12.13. Announcements. Customer grants Adonis a royalty-free, limited, nontransferable (except in connection with an assignment of this Agreement), nonexclusive license during the term of this Agreement to use and display Customer’s logos and trademarks in customer lists, advertising materials, trade show materials and other literature identifying Adonis customers. Adonis may issue a press release regarding the transaction with the Customer.
12.14. Counterparts. This Master Agreement, any Addendum and any Schedule as applicable may be signed in any number of counterparts and each part shall be considered part of the whole and valid, legally binding document.
12.15. Notice. All notices hereunder shall be delivered to the other party identified in the Agreement either personally, via e-mail to Management Contacts, certified mail or overnight courier. If delivered personally, notice shall be deemed effective when delivered; and if delivered via e-mail, certified mail or overnight courier, notice shall be deemed effective upon confirmation of delivery. Adonis shall confirm receipt of the Notice either by phone or email within 5 work days.
12.16. Headings. The section headings used herein are for information purposes only and shall not affect the interpretation of any provision of this Agreement
12.17. Validity. In the event any term or provision of the Agreement shall be held to be invalid, the same shall not affect in any respect whatsoever the validity of the remainder of the Agreement.
12.18. Third Parties. There are no third-party beneficiaries under this Agreement.
12.19. Governing Law and Jurisdiction. THIS AGREEMENT WILL BE GOVERNED BY AND CONSTRUED IN ACCORDANCE WITH ENGLISH LAW and any claim or dispute arising out of or in connection with this contract, including any question regarding its existence, validity or termination, shall be subject to the jurisdiction of the English High Court of Justice in London, England.

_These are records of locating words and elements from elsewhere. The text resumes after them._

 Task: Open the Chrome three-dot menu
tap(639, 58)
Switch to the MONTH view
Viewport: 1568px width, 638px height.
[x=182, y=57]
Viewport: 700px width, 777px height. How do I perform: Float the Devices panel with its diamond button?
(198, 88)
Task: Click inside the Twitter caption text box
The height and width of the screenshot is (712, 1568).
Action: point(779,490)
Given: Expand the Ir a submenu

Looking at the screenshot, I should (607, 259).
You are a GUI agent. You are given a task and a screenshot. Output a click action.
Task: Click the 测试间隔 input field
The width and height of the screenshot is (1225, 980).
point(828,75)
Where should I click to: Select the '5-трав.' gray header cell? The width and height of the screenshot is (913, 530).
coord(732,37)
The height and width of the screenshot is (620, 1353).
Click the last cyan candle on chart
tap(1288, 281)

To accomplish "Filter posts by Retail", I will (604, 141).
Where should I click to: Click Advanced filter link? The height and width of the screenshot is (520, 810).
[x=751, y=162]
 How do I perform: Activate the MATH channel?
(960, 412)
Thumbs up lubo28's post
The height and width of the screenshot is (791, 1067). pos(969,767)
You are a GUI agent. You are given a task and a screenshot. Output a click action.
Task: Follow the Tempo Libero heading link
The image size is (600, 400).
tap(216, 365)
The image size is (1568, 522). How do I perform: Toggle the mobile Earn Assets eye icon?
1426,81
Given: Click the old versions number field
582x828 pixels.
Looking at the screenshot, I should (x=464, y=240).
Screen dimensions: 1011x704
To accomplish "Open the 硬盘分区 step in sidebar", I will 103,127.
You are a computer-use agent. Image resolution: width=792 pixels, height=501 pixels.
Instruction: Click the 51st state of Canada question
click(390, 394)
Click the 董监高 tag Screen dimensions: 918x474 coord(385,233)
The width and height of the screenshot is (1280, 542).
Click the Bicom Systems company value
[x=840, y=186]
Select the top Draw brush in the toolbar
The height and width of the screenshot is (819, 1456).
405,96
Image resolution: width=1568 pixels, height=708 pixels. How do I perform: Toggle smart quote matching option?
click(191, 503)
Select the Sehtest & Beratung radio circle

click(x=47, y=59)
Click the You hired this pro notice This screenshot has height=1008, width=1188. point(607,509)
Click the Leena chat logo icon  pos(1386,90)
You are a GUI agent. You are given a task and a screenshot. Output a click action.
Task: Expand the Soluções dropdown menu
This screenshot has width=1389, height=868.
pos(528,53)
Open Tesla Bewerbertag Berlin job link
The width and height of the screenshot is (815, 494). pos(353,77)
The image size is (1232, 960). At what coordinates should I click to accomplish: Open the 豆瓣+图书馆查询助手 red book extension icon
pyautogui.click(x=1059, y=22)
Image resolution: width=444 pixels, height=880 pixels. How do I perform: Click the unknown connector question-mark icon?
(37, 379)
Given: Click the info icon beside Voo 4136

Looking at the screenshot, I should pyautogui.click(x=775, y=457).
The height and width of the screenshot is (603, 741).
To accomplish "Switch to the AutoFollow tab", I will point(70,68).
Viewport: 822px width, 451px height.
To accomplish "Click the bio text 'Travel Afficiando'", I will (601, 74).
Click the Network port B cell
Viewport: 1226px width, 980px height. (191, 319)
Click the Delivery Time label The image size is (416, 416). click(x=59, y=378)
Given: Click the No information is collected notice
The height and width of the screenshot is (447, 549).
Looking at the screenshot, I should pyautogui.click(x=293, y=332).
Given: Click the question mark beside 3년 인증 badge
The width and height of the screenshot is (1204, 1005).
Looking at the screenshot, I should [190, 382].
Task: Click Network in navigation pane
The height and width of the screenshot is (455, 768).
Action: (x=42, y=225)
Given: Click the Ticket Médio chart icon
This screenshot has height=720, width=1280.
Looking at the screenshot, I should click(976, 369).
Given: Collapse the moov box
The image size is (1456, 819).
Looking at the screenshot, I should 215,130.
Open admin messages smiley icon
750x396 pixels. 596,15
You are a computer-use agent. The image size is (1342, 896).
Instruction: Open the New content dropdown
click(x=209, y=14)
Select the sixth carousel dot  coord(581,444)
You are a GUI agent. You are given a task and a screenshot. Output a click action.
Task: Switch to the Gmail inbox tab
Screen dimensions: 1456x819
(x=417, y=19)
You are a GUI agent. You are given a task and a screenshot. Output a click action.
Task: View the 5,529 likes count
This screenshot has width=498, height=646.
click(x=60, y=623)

12.20. Survival. Sections pertaining to Confidentiality, Title, Limitation of Liability and Termination shall survive termination of this Master Agreement.
12.21. Entire Agreement. The Agreement and all documents incorporated by reference herein shall comprise the entire agreement as pertaining to the subject matter hereof and all other prior representations, proposals, and other such information exchanged by the Parties concerning the subject matter are superseded in their entirety by the Agreement.